Bu fikir, Nikolas Rose'un nöro-kimlikler
kavramına felsefi bir temel sunar ve biyo-iktidarın en somut
örneklerinden birini açıklar.
Ian Hacking: İnsanları Yaratmak ve Döngüsel Etki
Ian Hacking, bilim felsefesi ve toplum felsefesi
alanındaki çalışmalarıyla, bilimsel ve toplumsal kategorilerin sadece mevcut
gerçeklikleri tanımlamadığını, aynı zamanda o gerçeklikleri aktif olarak
şekillendirdiğini savunur. Bu, onun iki temel kavramıyla açıklanır:
1. İnsanları Yaratmak (Making Up People)
Hacking'e göre, "şizofreni hastası" veya
"obez birey" gibi insan türleri veya kategorileri, doğada önceden var
olan şeyler değildir. Bunlar, bilimsel, tıbbi ve sosyal pratikler sonucunda oluşturulmuş
kategorilerdir. Bu kategoriler ortaya çıktığında, insanlar kendilerini bu
kategorilere göre anlamaya ve deneyimlemeye başlar.
2. Döngüsel Etki (The Looping Effect)
Bu kavram, Hacking'in en özgün katkısıdır. Yeni bir insan
kategorisi yaratıldığında, bu kategori, o kategoride yer alan bireylerin
düşünme, hissetme ve davranma biçimlerini değiştirir. Bu değişim, hem
kategorinin kendisini hem de bilim insanlarının o kategoriyi anlama şeklini
etkiler. Sonuç olarak, sürekli bir geri bildirim döngüsü oluşur:
- Adlandırma:
Bilim, yeni bir durumu (örneğin dikkat eksikliği) "bozukluk"
olarak adlandırır.
- Değişim:
Bu etikete sahip insanlar, kendilerini yeni bir "kimlik" olarak
görmeye başlar.
- Tepki:
Toplum bu kimliğe tepki verir (örneğin, ilaç tedavileri sunar veya eğitim
sistemini değiştirir).
- Yeniden
Tanımlama: Bu tepkiler ve bireylerin değişen davranışları, ilk
etiketin yeniden tanımlanmasına neden olur.
Bu döngü, Hacking'in felsefesinin merkezindedir ve insan
kimliğinin ne kadar dinamik ve kırılgan olduğunu gösterir.

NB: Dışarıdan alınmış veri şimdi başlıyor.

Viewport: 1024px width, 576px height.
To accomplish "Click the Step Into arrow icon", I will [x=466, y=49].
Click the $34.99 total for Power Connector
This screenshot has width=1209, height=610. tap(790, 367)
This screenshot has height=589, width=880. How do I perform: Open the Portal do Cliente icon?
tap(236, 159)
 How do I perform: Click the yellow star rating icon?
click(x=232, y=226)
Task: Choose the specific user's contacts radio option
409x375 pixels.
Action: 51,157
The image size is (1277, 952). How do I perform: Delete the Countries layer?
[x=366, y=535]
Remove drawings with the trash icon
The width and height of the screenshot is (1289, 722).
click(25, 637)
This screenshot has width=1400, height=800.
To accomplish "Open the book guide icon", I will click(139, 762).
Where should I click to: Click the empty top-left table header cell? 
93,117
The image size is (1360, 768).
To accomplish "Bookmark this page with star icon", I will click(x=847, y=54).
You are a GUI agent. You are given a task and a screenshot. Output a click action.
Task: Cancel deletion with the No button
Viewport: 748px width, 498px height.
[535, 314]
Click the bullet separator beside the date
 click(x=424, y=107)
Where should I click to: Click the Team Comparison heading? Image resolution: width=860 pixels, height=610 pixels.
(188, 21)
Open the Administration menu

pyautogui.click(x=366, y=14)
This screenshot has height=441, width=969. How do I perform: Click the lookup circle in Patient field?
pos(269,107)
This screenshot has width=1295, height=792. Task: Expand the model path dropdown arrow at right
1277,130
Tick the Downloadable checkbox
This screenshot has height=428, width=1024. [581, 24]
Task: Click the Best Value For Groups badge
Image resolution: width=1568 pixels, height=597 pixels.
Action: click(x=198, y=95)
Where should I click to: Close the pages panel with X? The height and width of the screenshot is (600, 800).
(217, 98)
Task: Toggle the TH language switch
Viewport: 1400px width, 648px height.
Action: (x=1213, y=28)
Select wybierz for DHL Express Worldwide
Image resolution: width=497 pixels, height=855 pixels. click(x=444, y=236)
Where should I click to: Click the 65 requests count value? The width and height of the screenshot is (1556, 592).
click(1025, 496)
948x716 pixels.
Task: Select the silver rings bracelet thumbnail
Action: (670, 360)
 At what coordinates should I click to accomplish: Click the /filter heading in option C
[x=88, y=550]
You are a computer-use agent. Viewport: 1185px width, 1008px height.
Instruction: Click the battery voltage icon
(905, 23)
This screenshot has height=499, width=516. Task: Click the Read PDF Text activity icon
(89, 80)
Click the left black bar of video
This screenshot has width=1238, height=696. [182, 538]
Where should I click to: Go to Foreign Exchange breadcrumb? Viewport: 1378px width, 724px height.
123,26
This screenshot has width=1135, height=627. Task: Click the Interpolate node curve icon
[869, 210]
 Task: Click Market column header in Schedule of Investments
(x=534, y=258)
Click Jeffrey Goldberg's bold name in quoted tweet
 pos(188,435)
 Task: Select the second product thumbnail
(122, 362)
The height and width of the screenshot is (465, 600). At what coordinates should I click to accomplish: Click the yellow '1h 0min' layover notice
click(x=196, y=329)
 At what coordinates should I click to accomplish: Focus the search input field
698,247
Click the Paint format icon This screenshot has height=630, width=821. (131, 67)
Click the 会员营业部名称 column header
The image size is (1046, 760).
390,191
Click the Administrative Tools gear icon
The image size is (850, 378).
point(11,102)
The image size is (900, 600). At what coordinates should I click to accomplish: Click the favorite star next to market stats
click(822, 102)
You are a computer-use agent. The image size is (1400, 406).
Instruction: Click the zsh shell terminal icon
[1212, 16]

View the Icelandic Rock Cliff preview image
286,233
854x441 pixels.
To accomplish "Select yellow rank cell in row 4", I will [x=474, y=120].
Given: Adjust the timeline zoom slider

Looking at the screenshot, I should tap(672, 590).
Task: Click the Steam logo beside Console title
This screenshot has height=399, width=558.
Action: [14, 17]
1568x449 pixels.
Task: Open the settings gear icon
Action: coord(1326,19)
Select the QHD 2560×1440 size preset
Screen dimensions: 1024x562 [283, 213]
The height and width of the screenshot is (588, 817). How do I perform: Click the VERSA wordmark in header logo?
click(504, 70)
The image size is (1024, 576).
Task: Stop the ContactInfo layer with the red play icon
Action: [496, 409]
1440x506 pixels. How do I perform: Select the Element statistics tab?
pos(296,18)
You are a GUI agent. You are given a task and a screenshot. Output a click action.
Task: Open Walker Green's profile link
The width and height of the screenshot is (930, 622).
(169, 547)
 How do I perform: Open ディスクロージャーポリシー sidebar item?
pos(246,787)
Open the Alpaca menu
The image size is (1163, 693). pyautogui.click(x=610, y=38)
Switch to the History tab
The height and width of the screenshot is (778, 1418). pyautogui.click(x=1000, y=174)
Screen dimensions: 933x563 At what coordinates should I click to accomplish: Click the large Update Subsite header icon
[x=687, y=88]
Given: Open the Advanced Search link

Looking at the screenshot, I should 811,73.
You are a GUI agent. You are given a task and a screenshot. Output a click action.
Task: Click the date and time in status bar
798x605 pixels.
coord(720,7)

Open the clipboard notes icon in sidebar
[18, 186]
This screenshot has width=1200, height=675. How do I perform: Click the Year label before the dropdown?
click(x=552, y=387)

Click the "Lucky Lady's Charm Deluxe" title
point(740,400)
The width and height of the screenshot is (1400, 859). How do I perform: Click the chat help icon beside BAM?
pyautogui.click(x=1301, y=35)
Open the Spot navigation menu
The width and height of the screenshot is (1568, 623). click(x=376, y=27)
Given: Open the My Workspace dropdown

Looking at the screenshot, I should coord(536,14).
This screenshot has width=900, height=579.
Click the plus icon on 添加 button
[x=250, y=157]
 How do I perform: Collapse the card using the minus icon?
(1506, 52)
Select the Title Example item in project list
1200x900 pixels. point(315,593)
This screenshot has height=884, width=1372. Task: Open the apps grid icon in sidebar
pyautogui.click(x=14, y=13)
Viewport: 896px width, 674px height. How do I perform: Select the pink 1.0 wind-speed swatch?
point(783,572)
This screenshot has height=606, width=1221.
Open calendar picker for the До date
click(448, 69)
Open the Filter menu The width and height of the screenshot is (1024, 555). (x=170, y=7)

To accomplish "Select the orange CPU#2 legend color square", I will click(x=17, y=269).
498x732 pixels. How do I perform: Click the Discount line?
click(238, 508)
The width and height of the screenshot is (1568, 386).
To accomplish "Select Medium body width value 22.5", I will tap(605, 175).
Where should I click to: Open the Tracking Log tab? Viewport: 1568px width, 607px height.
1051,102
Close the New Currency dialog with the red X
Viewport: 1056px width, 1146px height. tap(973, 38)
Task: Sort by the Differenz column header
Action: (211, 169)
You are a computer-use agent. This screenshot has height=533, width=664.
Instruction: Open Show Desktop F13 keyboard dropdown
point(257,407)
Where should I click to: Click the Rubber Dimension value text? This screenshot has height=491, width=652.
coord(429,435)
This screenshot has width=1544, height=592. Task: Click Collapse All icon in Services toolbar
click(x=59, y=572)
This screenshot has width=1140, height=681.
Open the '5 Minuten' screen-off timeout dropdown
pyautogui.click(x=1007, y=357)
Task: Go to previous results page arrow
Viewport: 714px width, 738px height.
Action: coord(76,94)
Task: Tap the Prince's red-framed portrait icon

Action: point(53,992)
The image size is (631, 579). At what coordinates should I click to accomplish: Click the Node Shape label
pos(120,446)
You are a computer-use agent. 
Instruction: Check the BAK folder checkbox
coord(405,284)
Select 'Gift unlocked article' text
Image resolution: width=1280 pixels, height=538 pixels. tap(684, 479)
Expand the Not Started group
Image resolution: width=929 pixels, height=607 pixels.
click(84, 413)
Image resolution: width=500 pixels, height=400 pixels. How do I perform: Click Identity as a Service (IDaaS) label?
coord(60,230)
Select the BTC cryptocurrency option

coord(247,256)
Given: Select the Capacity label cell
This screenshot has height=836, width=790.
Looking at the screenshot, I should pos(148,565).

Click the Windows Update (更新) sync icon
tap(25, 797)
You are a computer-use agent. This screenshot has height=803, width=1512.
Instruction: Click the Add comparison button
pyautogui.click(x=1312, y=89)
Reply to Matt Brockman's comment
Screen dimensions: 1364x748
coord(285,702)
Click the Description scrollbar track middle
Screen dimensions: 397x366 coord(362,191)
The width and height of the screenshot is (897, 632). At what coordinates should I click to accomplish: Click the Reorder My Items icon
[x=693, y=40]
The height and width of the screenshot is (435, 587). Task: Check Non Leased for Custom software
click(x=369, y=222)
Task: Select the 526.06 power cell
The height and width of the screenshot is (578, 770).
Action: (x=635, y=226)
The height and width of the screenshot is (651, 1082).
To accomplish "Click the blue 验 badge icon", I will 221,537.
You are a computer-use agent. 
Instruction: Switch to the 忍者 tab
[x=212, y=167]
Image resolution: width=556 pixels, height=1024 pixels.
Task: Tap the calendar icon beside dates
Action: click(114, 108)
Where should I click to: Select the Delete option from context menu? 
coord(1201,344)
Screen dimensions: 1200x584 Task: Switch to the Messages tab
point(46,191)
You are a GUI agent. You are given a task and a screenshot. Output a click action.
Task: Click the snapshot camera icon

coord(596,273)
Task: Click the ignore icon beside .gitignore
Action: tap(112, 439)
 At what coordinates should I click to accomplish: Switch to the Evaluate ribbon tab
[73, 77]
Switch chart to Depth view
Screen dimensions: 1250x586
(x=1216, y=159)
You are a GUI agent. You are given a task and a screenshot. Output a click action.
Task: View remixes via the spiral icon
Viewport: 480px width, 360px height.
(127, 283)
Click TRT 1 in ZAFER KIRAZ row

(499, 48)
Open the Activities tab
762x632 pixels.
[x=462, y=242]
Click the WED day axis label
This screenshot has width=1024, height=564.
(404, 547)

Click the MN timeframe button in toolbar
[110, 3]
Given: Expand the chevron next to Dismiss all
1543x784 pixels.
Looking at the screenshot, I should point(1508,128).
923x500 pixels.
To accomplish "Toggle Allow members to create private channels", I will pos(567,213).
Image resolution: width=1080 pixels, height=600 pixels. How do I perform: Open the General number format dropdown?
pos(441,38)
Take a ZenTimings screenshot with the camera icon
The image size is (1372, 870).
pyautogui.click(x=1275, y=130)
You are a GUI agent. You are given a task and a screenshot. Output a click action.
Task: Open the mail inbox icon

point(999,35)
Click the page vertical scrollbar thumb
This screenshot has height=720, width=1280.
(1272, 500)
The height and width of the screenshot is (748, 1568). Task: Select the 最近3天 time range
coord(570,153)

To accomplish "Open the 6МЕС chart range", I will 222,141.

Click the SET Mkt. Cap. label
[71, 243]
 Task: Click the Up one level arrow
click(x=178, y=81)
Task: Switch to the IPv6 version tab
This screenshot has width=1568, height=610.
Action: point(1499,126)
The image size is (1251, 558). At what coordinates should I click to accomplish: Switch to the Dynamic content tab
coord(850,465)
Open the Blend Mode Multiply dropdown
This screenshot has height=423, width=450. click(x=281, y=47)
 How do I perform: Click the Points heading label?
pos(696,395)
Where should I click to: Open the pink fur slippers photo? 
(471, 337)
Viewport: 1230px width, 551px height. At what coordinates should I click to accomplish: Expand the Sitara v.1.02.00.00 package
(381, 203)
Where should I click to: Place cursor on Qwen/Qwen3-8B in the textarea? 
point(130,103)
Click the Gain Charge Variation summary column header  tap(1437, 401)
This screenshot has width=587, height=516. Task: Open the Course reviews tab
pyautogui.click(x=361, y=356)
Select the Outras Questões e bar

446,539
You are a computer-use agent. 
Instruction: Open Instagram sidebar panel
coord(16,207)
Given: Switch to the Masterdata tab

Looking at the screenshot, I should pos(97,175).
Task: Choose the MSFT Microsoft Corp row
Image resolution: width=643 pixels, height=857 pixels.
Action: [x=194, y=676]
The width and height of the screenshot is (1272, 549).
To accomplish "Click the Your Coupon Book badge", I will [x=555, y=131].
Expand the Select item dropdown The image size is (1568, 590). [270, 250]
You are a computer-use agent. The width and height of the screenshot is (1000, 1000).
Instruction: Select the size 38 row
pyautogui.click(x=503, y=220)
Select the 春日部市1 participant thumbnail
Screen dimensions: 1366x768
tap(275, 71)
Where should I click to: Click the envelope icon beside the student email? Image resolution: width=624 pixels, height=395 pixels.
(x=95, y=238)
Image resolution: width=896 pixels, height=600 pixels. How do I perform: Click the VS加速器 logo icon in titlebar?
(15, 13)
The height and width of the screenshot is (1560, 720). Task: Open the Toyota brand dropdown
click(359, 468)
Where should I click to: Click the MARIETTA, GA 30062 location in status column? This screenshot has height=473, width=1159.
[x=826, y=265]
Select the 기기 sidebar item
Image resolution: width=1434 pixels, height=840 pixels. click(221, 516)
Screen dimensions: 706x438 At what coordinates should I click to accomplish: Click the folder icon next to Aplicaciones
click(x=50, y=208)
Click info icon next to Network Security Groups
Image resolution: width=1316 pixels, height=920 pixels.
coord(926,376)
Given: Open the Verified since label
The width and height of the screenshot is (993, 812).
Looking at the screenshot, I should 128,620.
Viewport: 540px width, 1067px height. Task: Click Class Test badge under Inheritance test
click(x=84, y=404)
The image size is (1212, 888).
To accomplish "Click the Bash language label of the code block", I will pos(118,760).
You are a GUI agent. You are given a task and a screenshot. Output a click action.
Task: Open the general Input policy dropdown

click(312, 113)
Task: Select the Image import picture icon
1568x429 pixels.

Hacking, "döngüsel etki" teorisiyle
insanların biyokimyasal veya psikolojik farklılıklarını inkâr etmez. Tam
tersine, bu farklılıkların birer "kaba gerçek" olduğunu kabul
eder. Yani, adları konulmamış olsa bile, o nüanslar ve benzerlikler fiziksel ve
biyolojik düzeyde zaten mevcuttur.
Hacking'in asıl iddiası, bu kaba gerçeklere bir ad verip
onları bir kategoriye dönüştürdüğümüzde ne olduğudur.
- Farklılıklar:
Evet, binlerce insan doğası gereği dikkatini toplamakta zorlanıyor
olabilir. Bu, bir kaba gerçektir.
- Kategori:
Ancak tıp, bu farklılıkları toplayıp "Dikkat Eksikliği ve
Hiperaktivite Bozukluğu (DEHB)" olarak adlandırdığında, bu yeni
bir kurumsal gerçekliğe dönüşür.
Bu yeni gerçeklikle birlikte, o insanlar için yepyeni bir
dünya oluşur: Kendilerini ve sorunlarını yeni bir kimlikle ("DEHB'li
birey") tanımlarlar, ilaçlar ve tedavi yöntemleri ortaya çıkar ve toplum
onlara yönelik yeni davranışlar geliştirir. O insanlar önceden de vardı ama "DEHB
hastası" olarak bir sosyal rol ve kimlikleri yoktu.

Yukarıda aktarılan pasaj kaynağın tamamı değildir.